AIM OF THE TASK
Everything from the line containing "About (72, 2487)" through the final line of the entries below should be repeated exactly, and nothing else.

SOURCE MATERIAL Start Marker

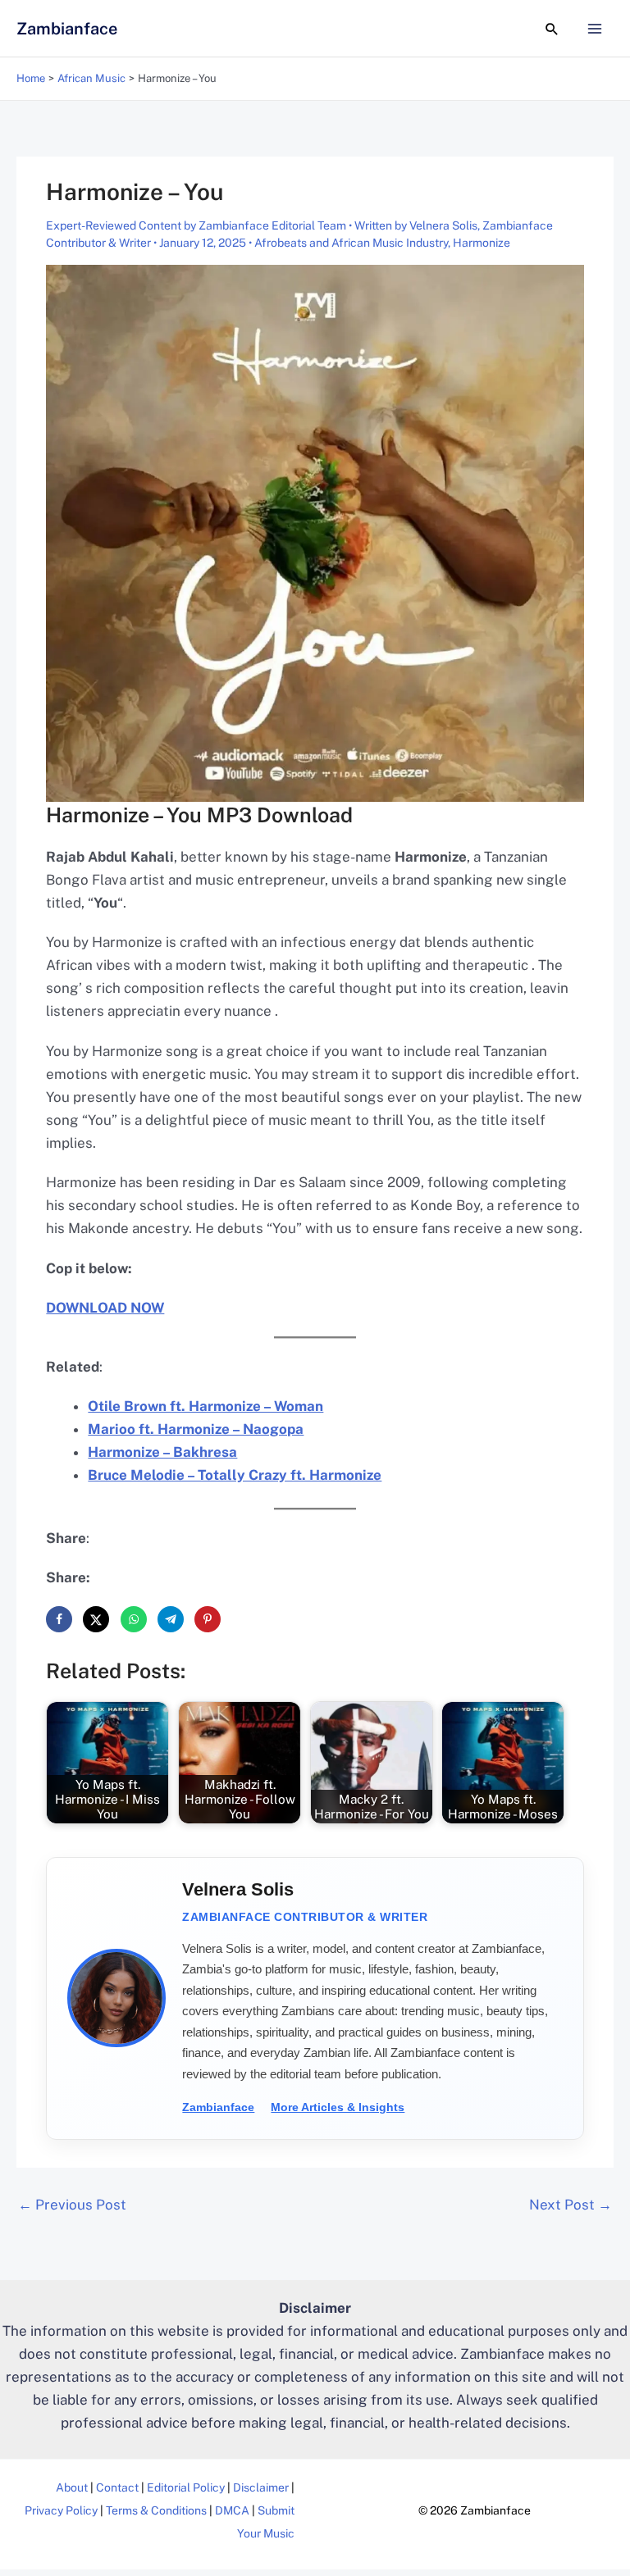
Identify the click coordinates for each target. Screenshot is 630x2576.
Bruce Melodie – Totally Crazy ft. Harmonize (234, 1475)
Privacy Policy (61, 2510)
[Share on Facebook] (59, 1619)
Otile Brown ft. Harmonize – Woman (205, 1406)
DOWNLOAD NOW (105, 1307)
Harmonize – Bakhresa (162, 1452)
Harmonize (481, 242)
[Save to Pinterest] (207, 1619)
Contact (117, 2487)
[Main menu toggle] (595, 29)
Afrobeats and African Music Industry (351, 242)
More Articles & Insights (337, 2107)
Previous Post (72, 2204)
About (72, 2487)
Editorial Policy (186, 2487)
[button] (552, 28)
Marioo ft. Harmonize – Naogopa (196, 1429)
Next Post (570, 2204)
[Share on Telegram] (171, 1619)
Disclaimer (261, 2487)
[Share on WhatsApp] (134, 1619)
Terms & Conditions (156, 2510)
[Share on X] (96, 1619)
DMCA (232, 2510)
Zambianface (66, 29)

SOURCE MATERIAL End Marker

SOLUTION FOR THIS EXERCISE
About (72, 2487)
Editorial Policy (186, 2487)
[button] (552, 28)
Marioo ft. Harmonize – Naogopa (196, 1429)
Next Post (570, 2204)
[Share on Telegram] (171, 1619)
Disclaimer (261, 2487)
[Share on WhatsApp] (134, 1619)
Terms & Conditions (156, 2510)
[Share on X] (96, 1619)
DMCA (232, 2510)
Zambianface (66, 29)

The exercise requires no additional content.